First, try using the typical approach with rvest to understand what is going on.

Solution

get_quotes_scroll <- function(page) {
  base_url <- "http://quotes.toscrape.com/api/quotes?page="
  url <- str_c(base_url, page)
  
  x <- read_json(url)
  x$quotes
}

quotes <- map(1:5, get_quotes_scroll)

Exercise 2

Problem

http://quotes.toscrape.com/ provides quotes for scraping. This site scraping sandox provides various endpoints that present different scraping challenges. Try and scrape the first 50 quotes and authors at http://quotes.toscrape.com/js/.

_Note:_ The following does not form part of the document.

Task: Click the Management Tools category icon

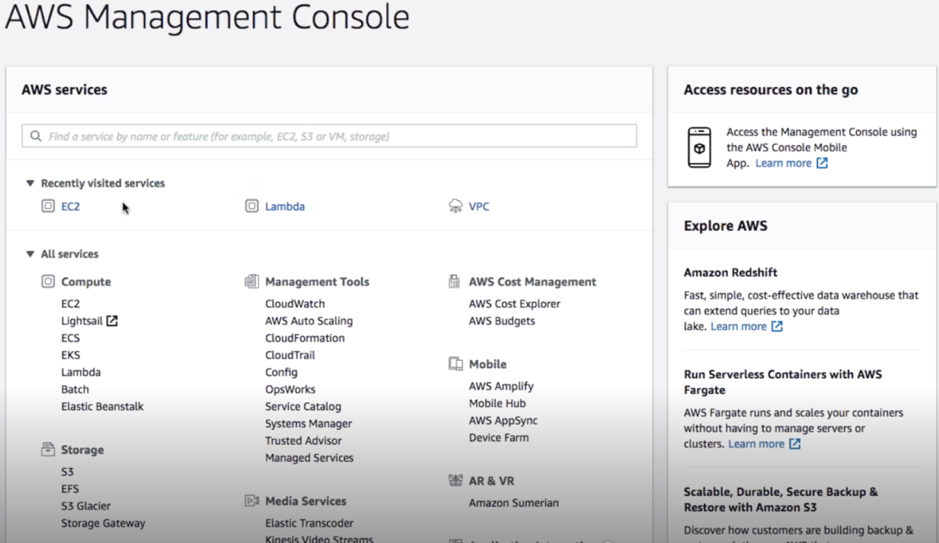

First, try using the typical approach with rvest to understand what is going on.

Solution

First set-up an R Selenium driver.

driver <- rsDriver(browser=c("chrome"), 
                   chromever = "85.0.4183.87", port = 5112L)
remote_driver <- driver$client

Navigate to page 1 to test that our driver works.

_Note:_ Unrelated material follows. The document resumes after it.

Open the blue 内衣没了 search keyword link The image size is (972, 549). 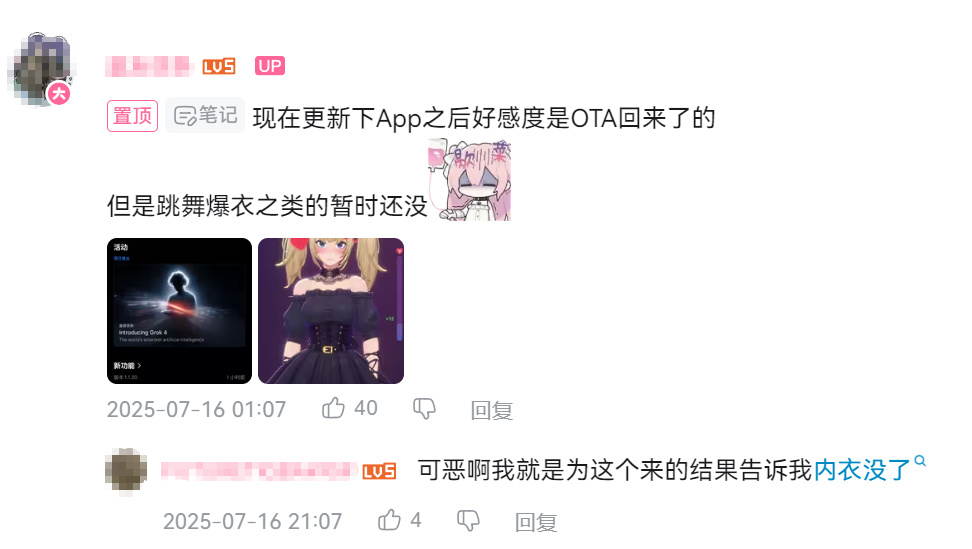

quotes_js_url <- "http://quotes.toscrape.com/js/"
remote_driver$navigate(quotes_js_url)

Scrape the quotes and authors on page. Function getPageSource() will return a list with the HTML document as the first component.

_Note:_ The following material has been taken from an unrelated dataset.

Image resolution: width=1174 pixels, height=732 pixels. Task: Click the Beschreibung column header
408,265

quotes_html <- read_html(remote_driver$getPageSource()[[1]])

quotes <- quotes_html %>% 
  html_nodes(".text") %>% 
  html_text()

authors <- quotes_html %>% 
  html_nodes(".author") %>% 
  html_text

Turn the above code into a function for iterative page scraping.

get_quotes <- function(page) {
  base_url <- quotes_js_url
  url <- str_c(base_url, "page/", page, "/")
  remote_driver$navigate(url)
  
  quotes_html <- read_html(remote_driver$getPageSource()[[1]])

  quotes <- quotes_html %>% 
    html_nodes(".text") %>% 
    html_text()
  
  authors <- quotes_html %>% 
    html_nodes(".author") %>% 
    html_text
  
  tibble(
    quote  = quotes,
    author = authors
  )
}

Scrape pages 1 - 5 and create a tibble.

map_df(1:5, get_quotes)

Close the driver down.

netstat::free_port()
remote_driver$close()
rm(driver)
rm(remote_driver)